The Talbot family played a significant role in one of Ireland’s most historically renowned battles – the Battle of the Boyne. This was one of the important events to take place in the 17th century and the Talbot family lost 14 of its members in this one great battle. Malahide Castle is home to one of the most famous portraits still in existence of the epic Battle of the Boyne.
Furniture from several ancient periods is still on display in the castle and the tour through the oak room, great hall and several drawing rooms is a real treat. The Great Hall has a distinct 18th and 19th century mix of décor while the oak room features carved panels depicting several scenes from biblical scriptures scenes including Adam and Eve, the Temptation, the Expulsion, and the Sale of Joseph.

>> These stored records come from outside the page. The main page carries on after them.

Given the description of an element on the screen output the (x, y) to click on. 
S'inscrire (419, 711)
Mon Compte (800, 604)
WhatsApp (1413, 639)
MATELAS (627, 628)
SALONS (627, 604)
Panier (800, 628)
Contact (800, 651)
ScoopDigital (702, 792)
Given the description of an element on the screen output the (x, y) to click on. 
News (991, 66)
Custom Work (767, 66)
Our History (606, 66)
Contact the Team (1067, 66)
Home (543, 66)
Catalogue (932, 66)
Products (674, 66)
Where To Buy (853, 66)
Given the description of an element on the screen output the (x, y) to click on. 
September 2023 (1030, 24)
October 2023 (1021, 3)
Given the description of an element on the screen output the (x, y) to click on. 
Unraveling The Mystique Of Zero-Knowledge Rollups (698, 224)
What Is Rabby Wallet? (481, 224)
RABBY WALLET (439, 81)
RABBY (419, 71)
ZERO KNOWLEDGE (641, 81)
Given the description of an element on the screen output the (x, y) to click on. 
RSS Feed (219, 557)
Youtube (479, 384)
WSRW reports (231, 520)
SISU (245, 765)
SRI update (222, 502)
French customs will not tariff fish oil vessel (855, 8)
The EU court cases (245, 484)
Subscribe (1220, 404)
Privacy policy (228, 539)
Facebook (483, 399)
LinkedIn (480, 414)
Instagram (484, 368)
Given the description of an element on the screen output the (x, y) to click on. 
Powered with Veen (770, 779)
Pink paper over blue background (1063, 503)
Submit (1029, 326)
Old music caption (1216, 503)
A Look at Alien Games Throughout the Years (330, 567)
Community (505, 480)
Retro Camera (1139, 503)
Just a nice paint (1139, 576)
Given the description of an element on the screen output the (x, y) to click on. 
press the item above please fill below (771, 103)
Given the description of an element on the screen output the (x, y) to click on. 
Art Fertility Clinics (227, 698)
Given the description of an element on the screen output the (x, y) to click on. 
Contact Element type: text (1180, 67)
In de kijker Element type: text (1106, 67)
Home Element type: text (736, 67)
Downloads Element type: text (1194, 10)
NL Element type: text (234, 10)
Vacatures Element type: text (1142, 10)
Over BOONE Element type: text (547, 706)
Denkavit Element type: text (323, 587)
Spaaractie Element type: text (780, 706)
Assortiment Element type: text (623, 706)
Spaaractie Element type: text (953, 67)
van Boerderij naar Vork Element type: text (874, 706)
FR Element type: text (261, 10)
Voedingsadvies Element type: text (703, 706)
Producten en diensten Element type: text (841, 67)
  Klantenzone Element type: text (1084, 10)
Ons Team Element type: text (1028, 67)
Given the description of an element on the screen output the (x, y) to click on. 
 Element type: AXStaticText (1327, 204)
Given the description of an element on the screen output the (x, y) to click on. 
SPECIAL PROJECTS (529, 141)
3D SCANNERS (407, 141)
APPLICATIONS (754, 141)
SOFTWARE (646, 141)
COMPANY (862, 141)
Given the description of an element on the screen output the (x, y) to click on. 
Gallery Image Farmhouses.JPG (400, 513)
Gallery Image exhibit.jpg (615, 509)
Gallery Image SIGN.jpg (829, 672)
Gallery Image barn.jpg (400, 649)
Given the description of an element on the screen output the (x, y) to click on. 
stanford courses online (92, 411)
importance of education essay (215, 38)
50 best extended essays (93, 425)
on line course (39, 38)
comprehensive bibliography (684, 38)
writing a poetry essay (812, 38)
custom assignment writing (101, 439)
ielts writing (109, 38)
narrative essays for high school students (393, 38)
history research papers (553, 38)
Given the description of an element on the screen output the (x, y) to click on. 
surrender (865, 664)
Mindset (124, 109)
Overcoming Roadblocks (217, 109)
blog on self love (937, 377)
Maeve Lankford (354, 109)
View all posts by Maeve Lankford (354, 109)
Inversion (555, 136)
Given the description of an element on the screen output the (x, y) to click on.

Outside of the castle lies 22 acres of ornamental gardens, largely designed and planted during the reign of Lord Milo Talbot. It is believed that there is over 5,000 difference species and varieties of plants in the Malahide Castle gardens. There is even an interactive exhibition for botany enthusiasts, providing a further insight into the history of the gardens and its plants. The beautiful courtyard leading to the Visitor Centre at the Castle is also a stunning feature of the castle and gardens, and is surrounded by intriguing walled gardens.
Among the grounds of the castle lays Malahide Lodge, a beautiful old structure that’s so ornamental that it’s worth the visit alone. Indeed, there are many beautiful architectural structures to note as one walks the many pathways of the castle domain. Other points of interest include the ruins of the old Abbey, the burial ground containing the Talbot family vault, the three-arched bell turret, a mitred head carving and the holy water font.
If you want to visit an Irish tourist attraction that’s steeped in history and has been preserved extraordinarily well since its construction back in the 12th century, Malahide Castle should definitely be on your list of places to visit. How great would it be if you could return from your trip to Ireland with the bragging rights that you visited a real Irish castle? And not just any Irish castle…one of the oldest in the country! Between the castle itself, the demesne and the gardens, you will be able to capture some stunning photographs so come with a blank memory card and a good camera that will do the stunning area justice.